Условие задания.
Замените в приведенном ниже материале каждое «Screen dimensions» на «Display size». Все остальное должно остаться без изменений.

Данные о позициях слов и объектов
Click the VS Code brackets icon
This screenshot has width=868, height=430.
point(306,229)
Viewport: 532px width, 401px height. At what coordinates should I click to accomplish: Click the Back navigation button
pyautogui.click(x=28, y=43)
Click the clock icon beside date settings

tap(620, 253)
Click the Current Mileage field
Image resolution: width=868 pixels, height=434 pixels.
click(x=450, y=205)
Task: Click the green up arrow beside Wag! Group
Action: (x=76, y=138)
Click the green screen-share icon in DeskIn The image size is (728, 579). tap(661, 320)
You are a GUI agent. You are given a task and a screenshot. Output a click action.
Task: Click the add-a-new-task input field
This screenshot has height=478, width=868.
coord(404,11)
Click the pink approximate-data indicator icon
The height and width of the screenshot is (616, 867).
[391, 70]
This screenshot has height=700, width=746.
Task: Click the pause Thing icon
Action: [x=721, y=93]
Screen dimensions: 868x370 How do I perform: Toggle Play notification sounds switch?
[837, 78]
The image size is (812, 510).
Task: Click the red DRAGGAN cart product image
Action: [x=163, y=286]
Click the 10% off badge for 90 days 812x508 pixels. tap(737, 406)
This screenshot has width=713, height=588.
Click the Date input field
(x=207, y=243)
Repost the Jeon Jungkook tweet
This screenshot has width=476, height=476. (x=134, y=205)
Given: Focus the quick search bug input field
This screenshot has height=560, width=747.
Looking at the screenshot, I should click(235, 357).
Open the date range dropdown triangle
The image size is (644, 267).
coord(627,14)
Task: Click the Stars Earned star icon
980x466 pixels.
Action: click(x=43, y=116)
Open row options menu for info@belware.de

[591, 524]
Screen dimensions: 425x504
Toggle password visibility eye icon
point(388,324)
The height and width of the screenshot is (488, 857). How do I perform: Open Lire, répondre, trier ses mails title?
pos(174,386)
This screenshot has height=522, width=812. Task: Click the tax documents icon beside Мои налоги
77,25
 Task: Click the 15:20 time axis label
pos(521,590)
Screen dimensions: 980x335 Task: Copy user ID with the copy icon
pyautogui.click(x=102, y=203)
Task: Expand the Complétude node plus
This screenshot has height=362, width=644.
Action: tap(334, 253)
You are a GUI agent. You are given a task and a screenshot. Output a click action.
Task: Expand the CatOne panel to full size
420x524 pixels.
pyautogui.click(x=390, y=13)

Решение задания.
Click the VS Code brackets icon
This screenshot has width=868, height=430.
point(306,229)
Viewport: 532px width, 401px height. At what coordinates should I click to accomplish: Click the Back navigation button
pyautogui.click(x=28, y=43)
Click the clock icon beside date settings

tap(620, 253)
Click the Current Mileage field
Image resolution: width=868 pixels, height=434 pixels.
click(x=450, y=205)
Task: Click the green up arrow beside Wag! Group
Action: (x=76, y=138)
Click the green screen-share icon in DeskIn The image size is (728, 579). tap(661, 320)
You are a GUI agent. You are given a task and a screenshot. Output a click action.
Task: Click the add-a-new-task input field
This screenshot has height=478, width=868.
coord(404,11)
Click the pink approximate-data indicator icon
The height and width of the screenshot is (616, 867).
[391, 70]
This screenshot has height=700, width=746.
Task: Click the pause Thing icon
Action: [x=721, y=93]
Display size: 868x370 How do I perform: Toggle Play notification sounds switch?
[837, 78]
The image size is (812, 510).
Task: Click the red DRAGGAN cart product image
Action: [x=163, y=286]
Click the 10% off badge for 90 days 812x508 pixels. tap(737, 406)
This screenshot has width=713, height=588.
Click the Date input field
(x=207, y=243)
Repost the Jeon Jungkook tweet
This screenshot has width=476, height=476. (x=134, y=205)
Given: Focus the quick search bug input field
This screenshot has height=560, width=747.
Looking at the screenshot, I should click(235, 357).
Open the date range dropdown triangle
The image size is (644, 267).
coord(627,14)
Task: Click the Stars Earned star icon
980x466 pixels.
Action: click(x=43, y=116)
Open row options menu for info@belware.de

[591, 524]
Display size: 425x504
Toggle password visibility eye icon
point(388,324)
The height and width of the screenshot is (488, 857). How do I perform: Open Lire, répondre, trier ses mails title?
pos(174,386)
This screenshot has height=522, width=812. Task: Click the tax documents icon beside Мои налоги
77,25
 Task: Click the 15:20 time axis label
pos(521,590)
Display size: 980x335 Task: Copy user ID with the copy icon
pyautogui.click(x=102, y=203)
Task: Expand the Complétude node plus
This screenshot has height=362, width=644.
Action: tap(334, 253)
You are a GUI agent. You are given a task and a screenshot. Output a click action.
Task: Expand the CatOne panel to full size
420x524 pixels.
pyautogui.click(x=390, y=13)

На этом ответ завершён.